Page text:
+ + + + + + +
3.65.270 Maps, books, and records.
3.65.280 Reports.
3.65.290 Customer service standards.
3.65.300 Cable advisory board.
3.65.310 City ordinances and regulations.
3.65.320 Indemnification.
3.65.330 Insurance.
3.65.340 Performance bond.
3.65.350 Remedies to enforce compliance.
3.65.360 Liquidated damages.
3.65.370 Hearings.
3.65.380 Revocation.
3.65.390 Conditions of sale.
3.65.400 Transfer of rights.
3.65.010 Definitions.
For the purpose of this chapter, the following words and terms shall have the meanings set forth below:
“Basic cable service” shall mean any service tier which includes the lawful retransmission of local television broadcast signals and any public, educational, and governmental access programming required by a franchise agreement to be carried on the basic tier.
“Cable Act” means the Cable Communications Policy Act of 1984, as amended by the Cable Television Consumer Protection and Competition Act of 1992, and the Telecommunications Act of 1996, and any amendments thereto.
“Cable advisory board” shall mean a City or regional cable advisory board as established by ordinance or interlocal agreement.
“Cable service” or “service” shall mean (A) the one-way transmission to subscribers of video programming or other programming service; and (B) subscriber interaction, if any, which is required for the selection or use of such video programming or other programming service.
“Cable system” or “system” shall mean a facility consisting of a set of closed transmission paths and associated signal generation, reception, and control equipment that is designed to provide cable service which includes video programming and which is provided to multiple subscribers within a community, but such term shall not include:
(1) A facility that serves only to retransmit the television signals of one or more television broadcast stations;
(2) A facility that serves only subscribers without using any public right-of-way;
(3) A facility of a common carrier which is subject, in whole or in part, to the provisions of 47 USC 201 et seq., except that such facility shall be considered a cable system (other than for purposes of 47 USC 541(c)) to the extent such facility is used in the transmission of video programming directly to subscribers, unless the extent of such use is solely to provide interactive on-demand services;
(4) An open video system that complies with 47 USC 573; or
(5) Any facilities of any electric utility used solely for operating its electric utility system.
For the purpose of a franchise, “cable system” shall mean a grantee’s cable facilities servicing the City.
“Channel” shall mean a portion of the electromagnetic frequency spectrum which is used in a cable system and which is capable of a television channel, as “television channel” is defined by the FCC.
“City” means the City of Spokane Valley, a Washington municipal corporation.
+ + + + + + +
Recorded information:

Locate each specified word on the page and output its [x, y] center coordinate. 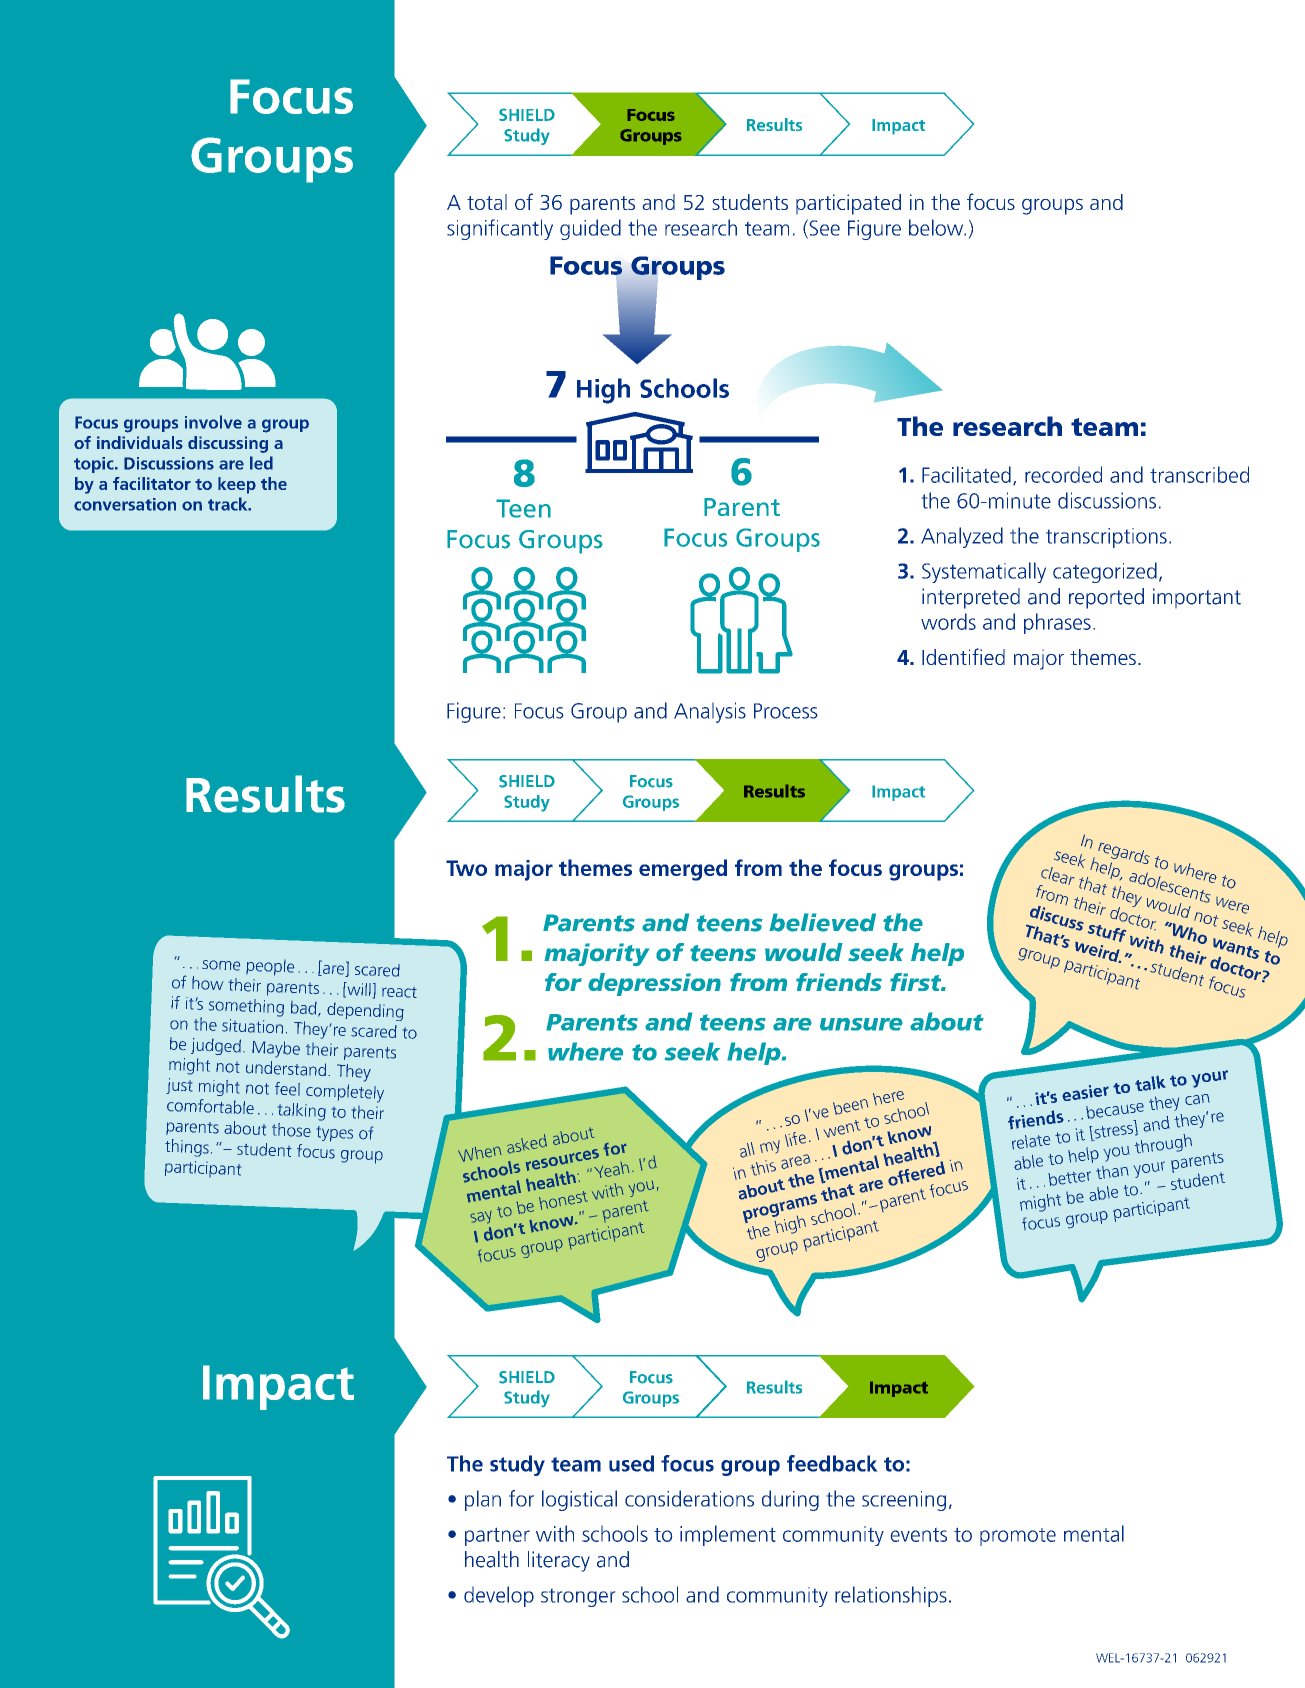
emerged [683, 870]
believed [822, 922]
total [487, 202]
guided [590, 229]
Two [466, 868]
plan [483, 1500]
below [937, 227]
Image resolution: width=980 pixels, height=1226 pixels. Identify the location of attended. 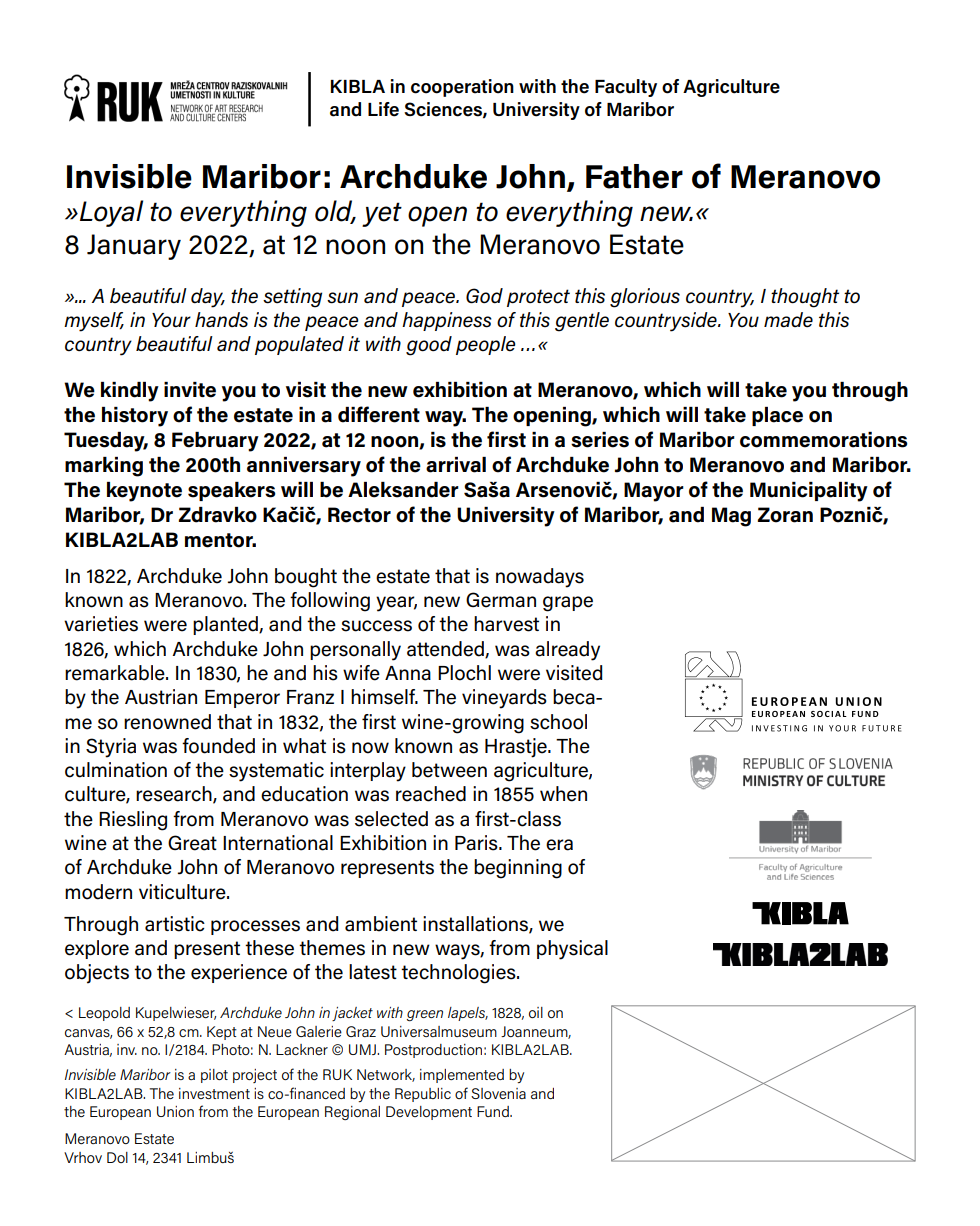
(446, 649).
+ + + + + + +
Reproduce the stretch of the cable franchise text from "3.65.380 Revocation." through "or interlocal agreement.", substituting "regional compact" for "interlocal agreement".

Task solution:
3.65.380 Revocation.
3.65.390 Conditions of sale.
3.65.400 Transfer of rights.
3.65.010 Definitions.
For the purpose of this chapter, the following words and terms shall have the meanings set forth below:
“Basic cable service” shall mean any service tier which includes the lawful retransmission of local television broadcast signals and any public, educational, and governmental access programming required by a franchise agreement to be carried on the basic tier.
“Cable Act” means the Cable Communications Policy Act of 1984, as amended by the Cable Television Consumer Protection and Competition Act of 1992, and the Telecommunications Act of 1996, and any amendments thereto.
“Cable advisory board” shall mean a City or regional cable advisory board as established by ordinance or regional compact.